Sandler is also a Salon editor, although it could be argued that she's a more interesting writer than Goldberg. The book is filled with anecdotes that would be comical if they weren't a little chilling: Stephen Baldwin's rise as the face of hip youth Christianity, for example. A common theme throughout the events and communities Sandler visits is the "sneaky deep." That's the hook used to attract youth to Evangelical movements--hiding overt Jesus-freak appeals behind skateboarding videos, fake scientific language, and rock music. It's the idea that people come for the entertainment, but they stay for the Christianity.

The ability to weave pop culture into conservative Christian faith is not only attractive for new members, who don't have to give up "fun" when they join, but Sandler also points out that it tends to reinforce their most regressive tendencies. At the Mars Hill church community (read an excerpt at Salon), members may have a hip priest who quotes rappers and preaches to a background of rock music, but women are relegated to the roles of mobile womb and housewife only. The communities are fiercely anti-intellectual, and their "pop culture" is restricted to Christian facsimiles as soon as a religious version can be crafted.

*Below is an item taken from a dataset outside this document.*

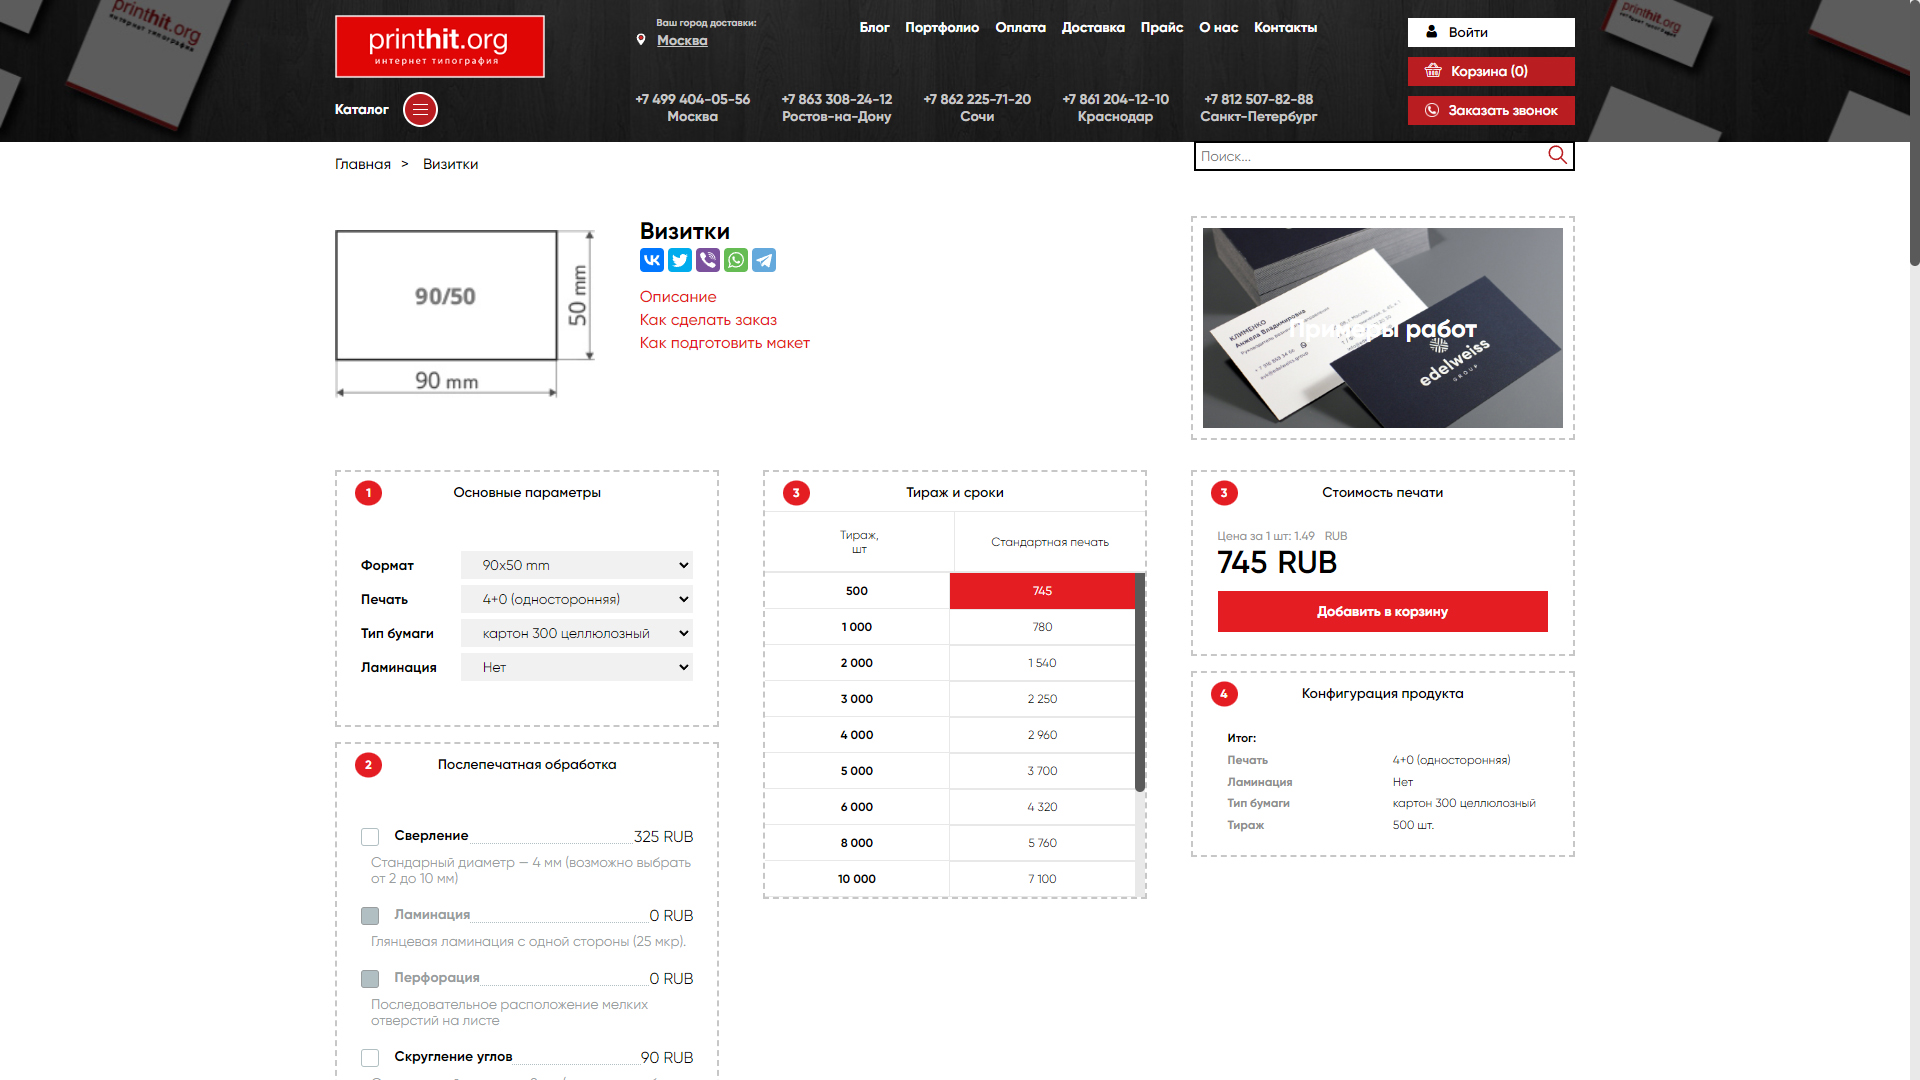Click the printhit.org logo
Screen dimensions: 1920x1080
[440, 46]
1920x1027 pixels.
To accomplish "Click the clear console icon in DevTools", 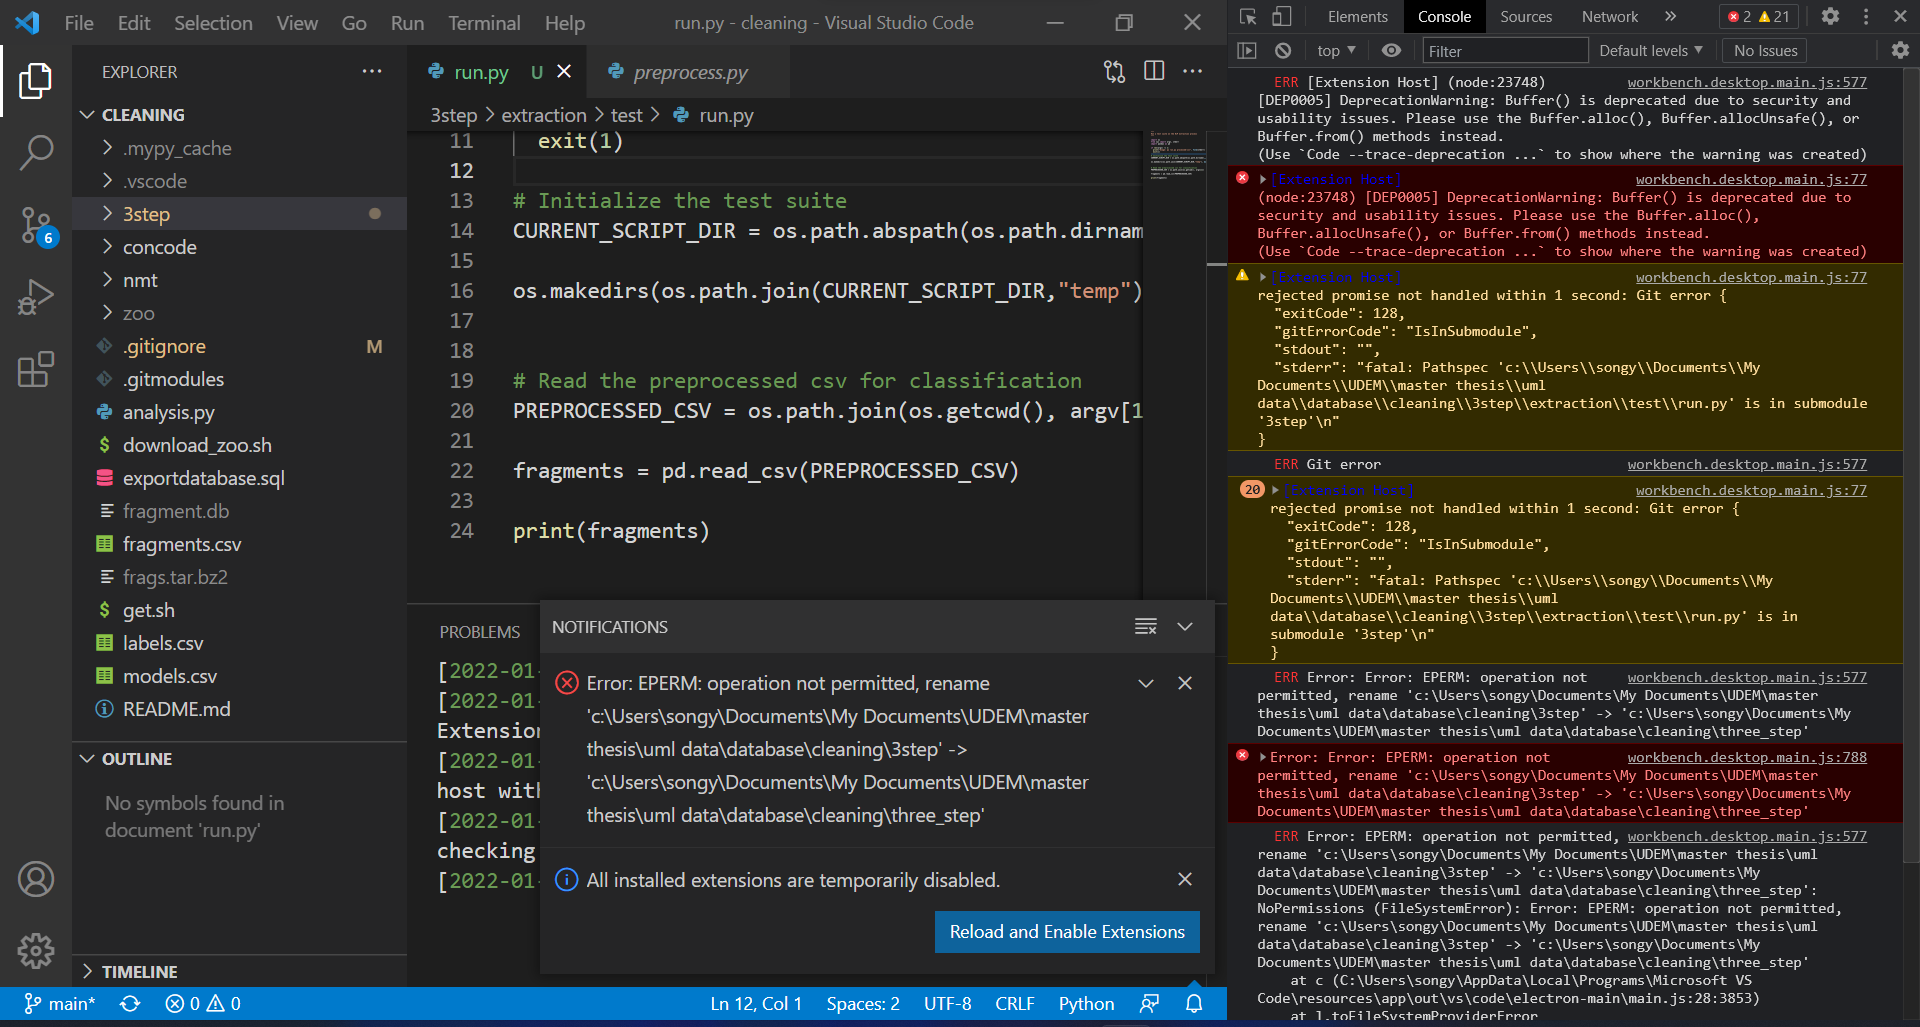I will click(x=1283, y=51).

Although it's been mentioned before, especially when that excerpt was published, it deserves to be noted again: these movements are not only a draw because they offer security in a changing world, but also because for the young men that invariably drive and lead them, they are not actually giving up very much for the Lord. Sandler's profiles are of Christians who can find Jesus and keep their music, their tattoos, and their skateboards. Women who join the movements, however, either because they're in a relationship with a convert or through evangelism, give up much more. They lose their freedom, their independence, and (to some extent) their futures. Female graduates of Patrick Henry College work for four years building contacts and learning deep political savvy, only to reject those abilities completely once they get their degree. Despite the surface appearance of modernity, the youth Christian culture is one that's deeply regressive, and blatantly aimed at preserving the power of white males.

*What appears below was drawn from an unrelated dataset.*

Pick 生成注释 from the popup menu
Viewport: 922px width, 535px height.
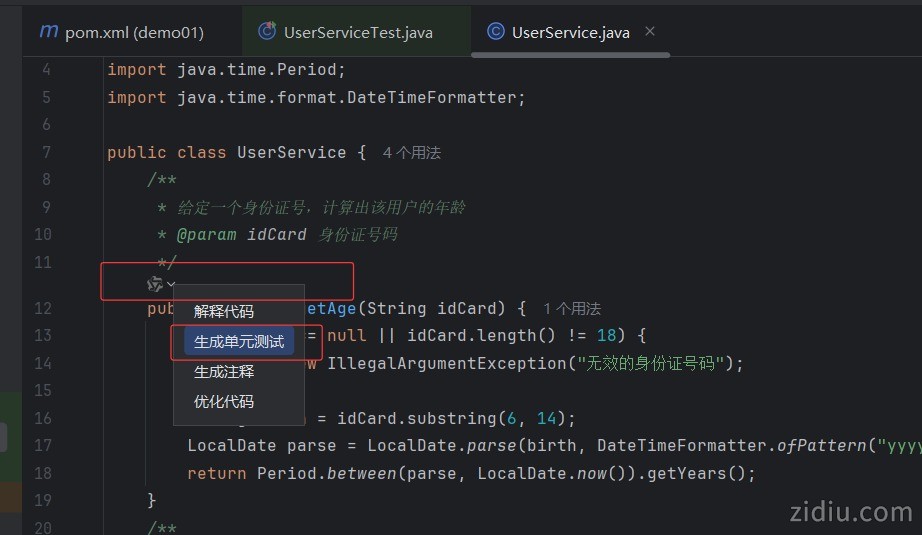coord(224,372)
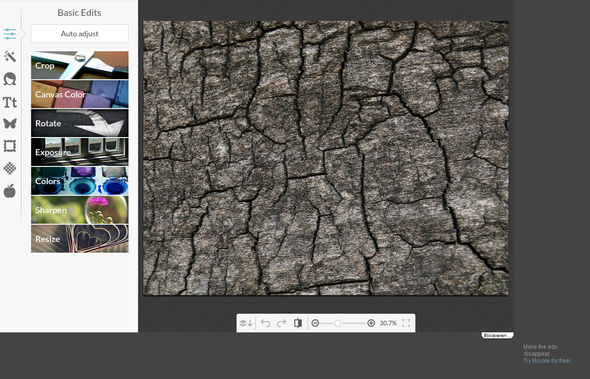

The God Delusion, by Richard Dawkins

After those two books, it's nice to kick back with Dawkins' unrelenting atheism. Anyone who's read his other books, such as The Blind Watchmaker or The Selfish Gene will be unsurprised by the clear prose and sly sense of humor in The God Delusion. In fact, it's a generally unsurprising book, which is not entirely a bad thing.

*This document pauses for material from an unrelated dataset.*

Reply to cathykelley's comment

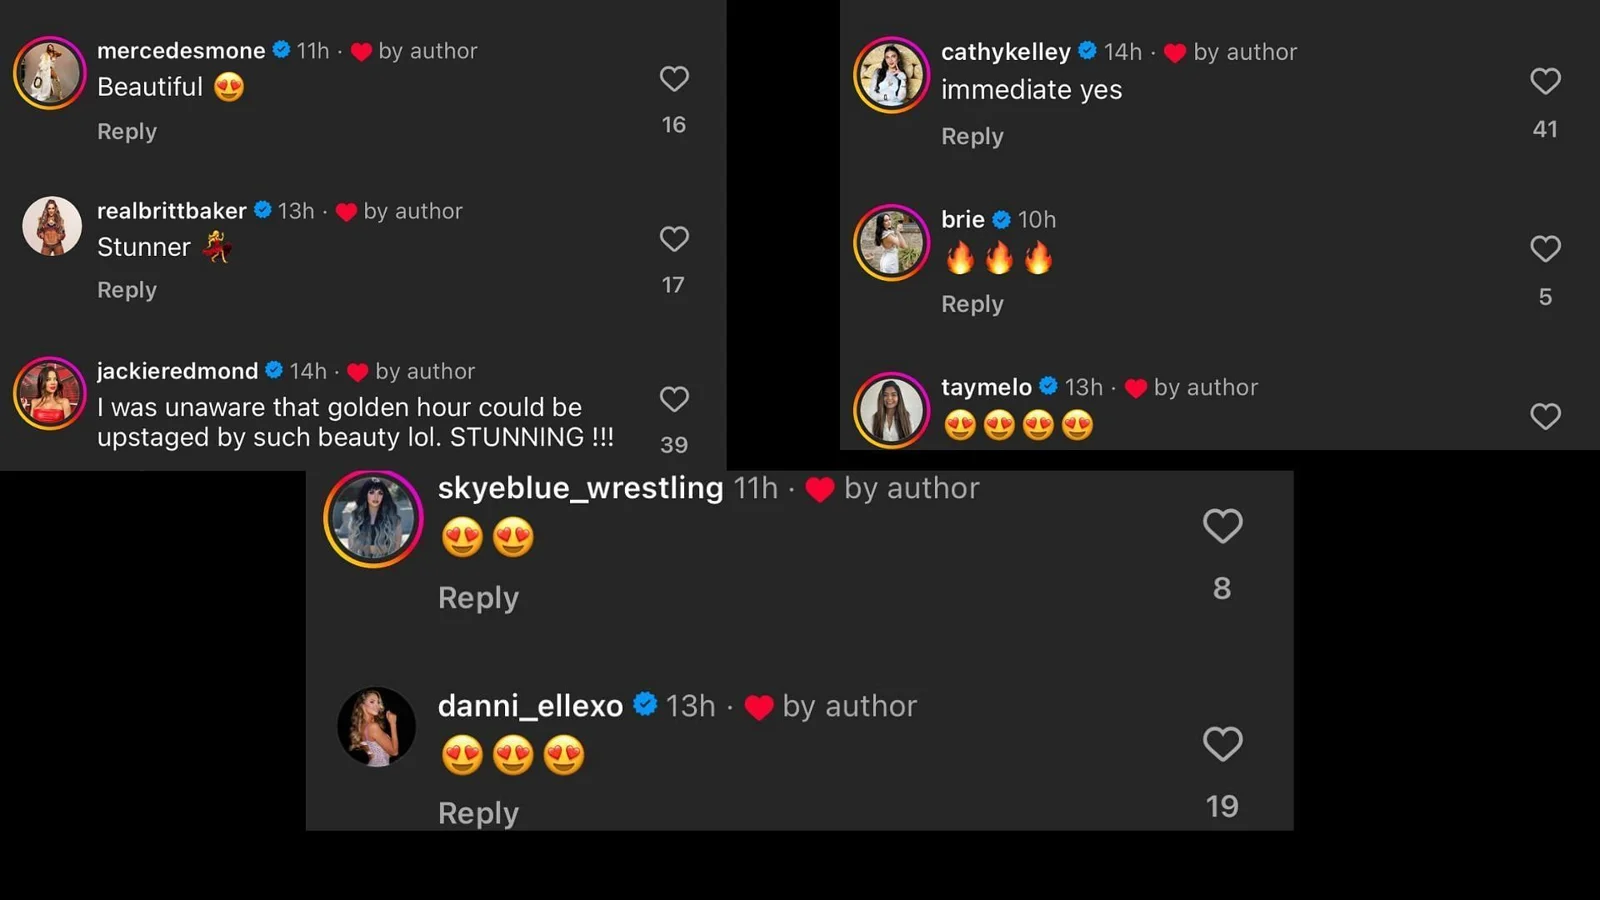(x=972, y=136)
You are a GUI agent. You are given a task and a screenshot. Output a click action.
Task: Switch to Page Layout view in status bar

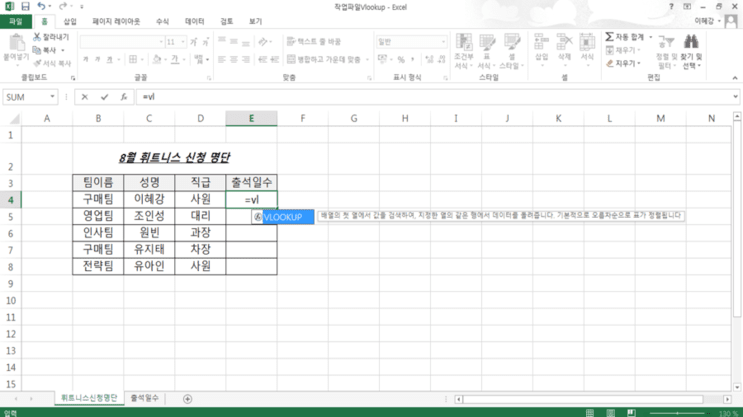point(610,413)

While Sagan's Demon-Haunted World and other pro-science writing have made a soft case for atheism, Dawkin's book is a lot more assertive. In fact, the closest comparison might be Sam Harris's End of Faith, which was refreshingly blunt but also disturbingly sidetracked into defenses of torture and ravings against the Islamic threat, as well as a bizarre defense of Buddhism and mysticism. Dawkins is more restrained: The God Delusion walks through the myth of a Christian America, disproves the belief of figures like Thomas Jefferson and Albert Einstein, and explains why religious claims shouldn't be protected from scientific criticism.

In the end, it's not really something that you couldn't read on a well-written atheist blog. But maybe I'm just thrilled to have a book explicitly written in support of atheism without resorting to the crazy extremes of The End of Faith. The God Delusion is a solid effort. On the other hand, current atheists might not have problems waiting for the paperback edition.